Endowed with its singular ability to expand credit and with it the money supply, the Fed directly manipulated interest rates, consumer and business credit availability and ultimately taxes and inflation.  Those of us who are Ayn Rand fans have placed extraordinary trust in Von Mises and his disciples such as Andrew Galambos of the Free Enterprise Institute previously incubated at UCLA.

Rand’s theories embodied Von Mise’s economic laws in a most profound manner; in our language for us to understand.  Simply put, he broke the code for the average student of day to day living; even employment, investment values, and most crucially dependable trends of money flows.  Left alone, interest rates for your mortgage, savings instruments, credit cards and consumer loans will find their manifest equilibrium. This means that your “financial behavior” is natural, not weirdly distorted.  When credit is force-fed like now (bailouts, TARP, FHA gifts, tax credits, etc Fed funds rates for banks) really bad stuff MUST eventually happen.  Mostly, absurdly low savings rates meaning the nation’s “savings capital” is woefully inadequate to fund capital investment = more borrowing = temporarily higher (artificial) wages, employment and consumption stats.

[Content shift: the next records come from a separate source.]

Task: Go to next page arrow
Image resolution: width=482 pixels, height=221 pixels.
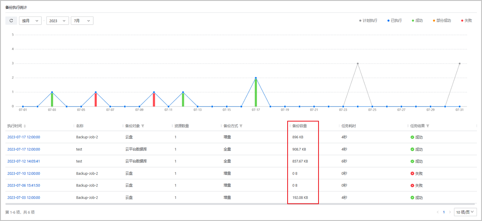Action: click(450, 212)
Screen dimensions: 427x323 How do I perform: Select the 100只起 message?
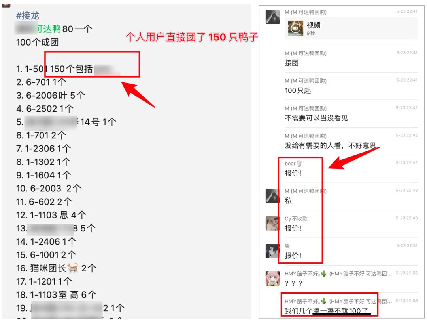[x=298, y=90]
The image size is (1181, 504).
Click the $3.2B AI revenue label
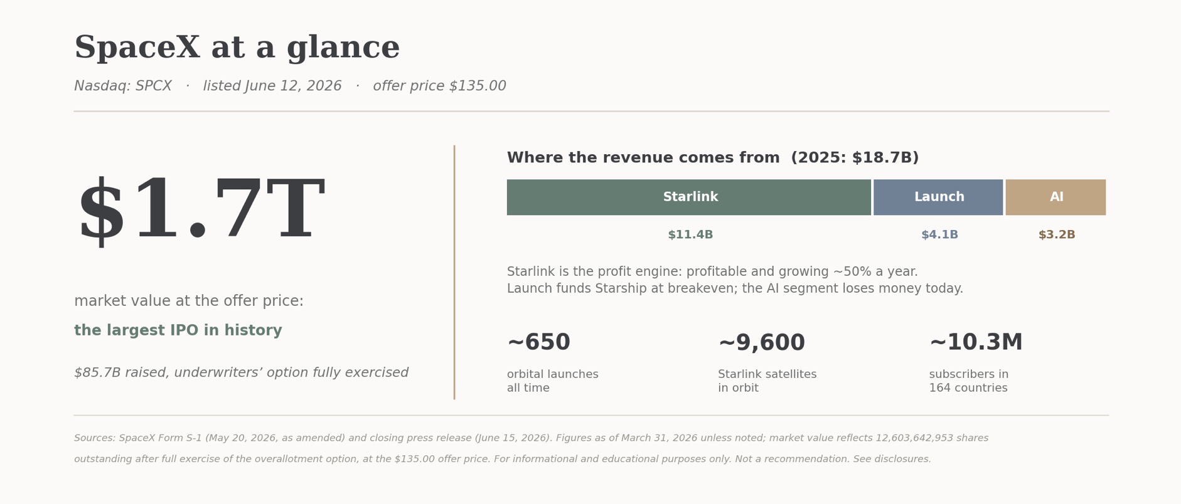pos(1057,235)
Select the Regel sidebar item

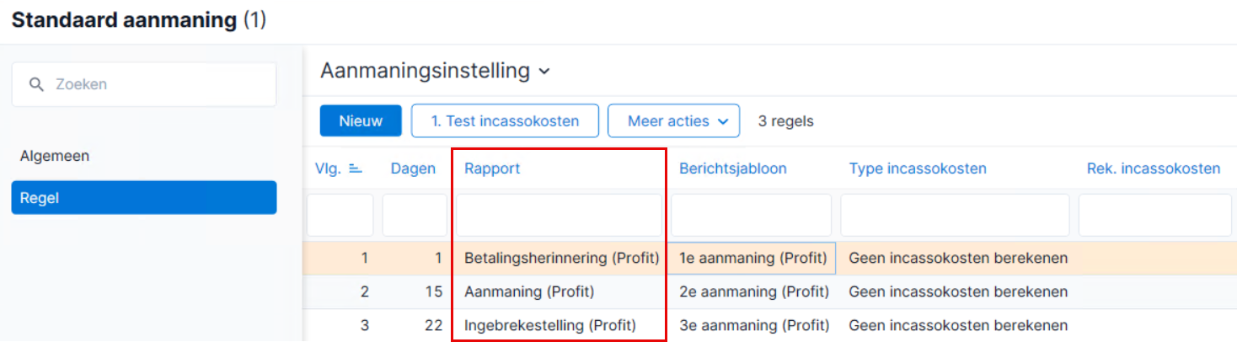click(144, 198)
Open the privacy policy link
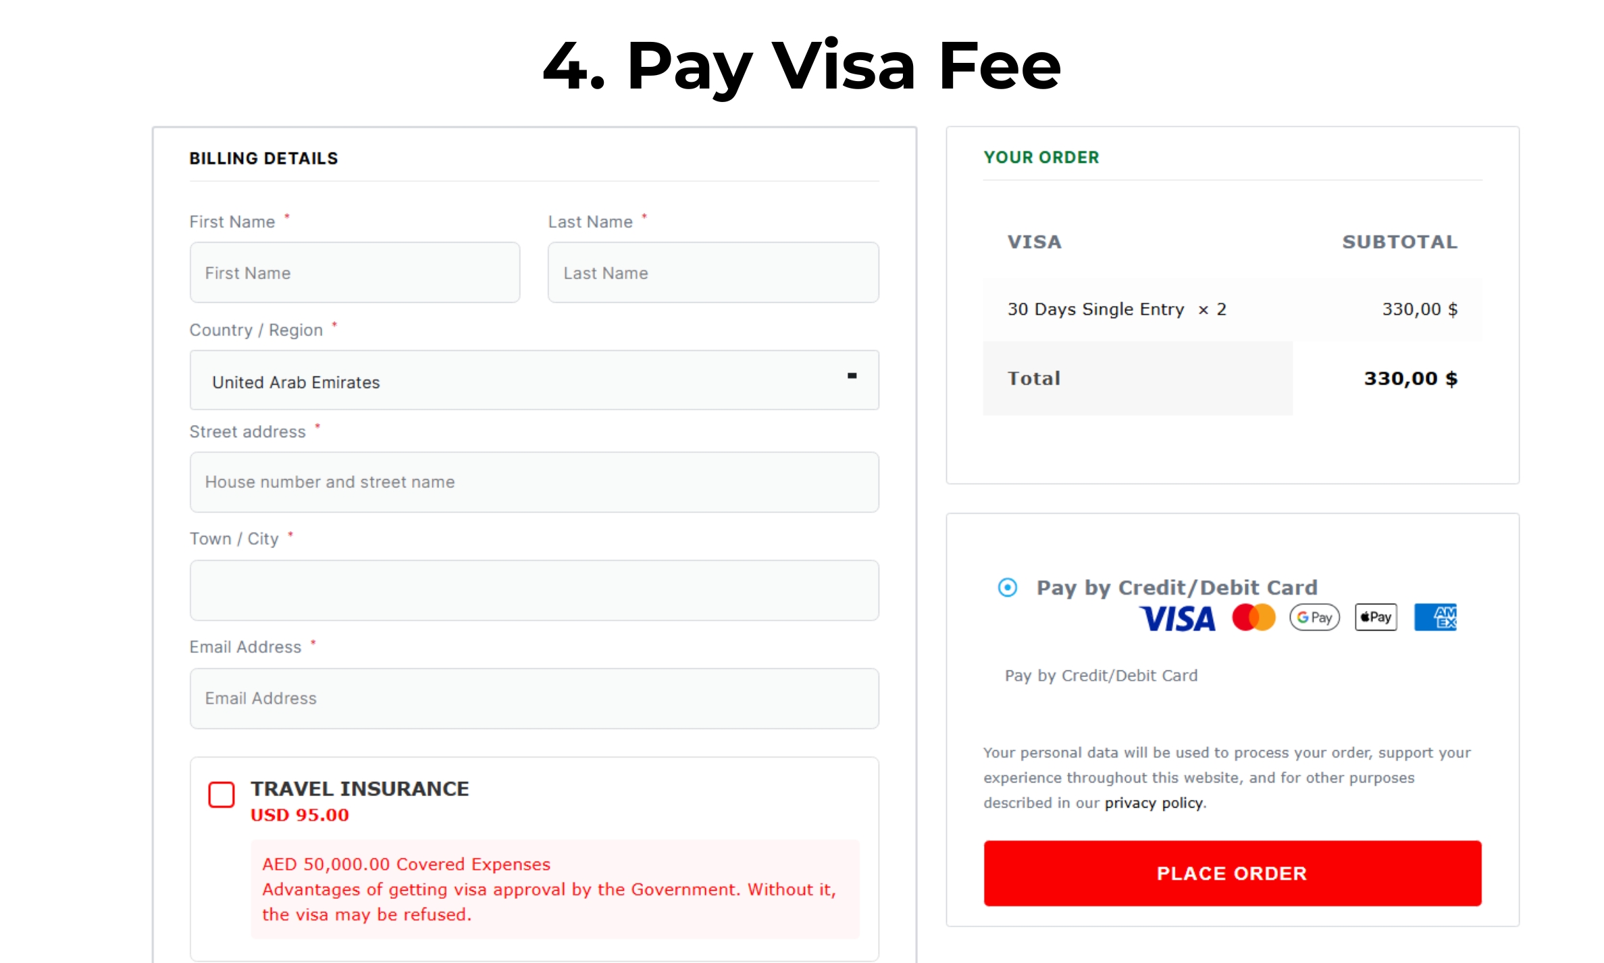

Is this pure fabrication?  Costly?  Wrong?  Yes, yes and yes!  this addictive smoke and mirrors rules the day and this particular melt-down incredibly is only beginning for many Americans; hardly ending.  We must encourage savings and repayment of debt; not increased consumption of artificially pump up retail figures. 

Here’s where the Washington/Wall Street rubber meets your John/Jane Doe road; how you identify interference and how you exploit this to your advantage.  First, recognize that our system does not validate or even respect the natural physics espoused by Von Mises’s “Theory”.  Rather we march to the beat of quite another drum, that of John Maynard Keynes and his Keynesian Economics originally laid out in 1936 as “The General Theory of Employment, Interest and Money”; about as anit- Von Mises as possible. 

The #1 biggest mistake we made was a complete departure from the gold standard.  The predicament will be made more awful upon the real days of reckoning, so be prepared.  The coming deficit disaster tells us that the individual consumer should consider taking six primary steps to make the macro economy work to your advantage:

 

  1. 1.      “Sell” the dollar and other major currencies such as the pound and euro
  2. 2.      Buy gold and silver
  3. 3.      Buy large-cap, blue chip dividend paying stocks.
  4. 4.      Pay off all consumer and non investment or mortgage debt.
  5. 5.      Increase savings in T-Bills, bonds, etc.
  6. 6.      Rent/Lease your home for now or buy and hold for at least seven years.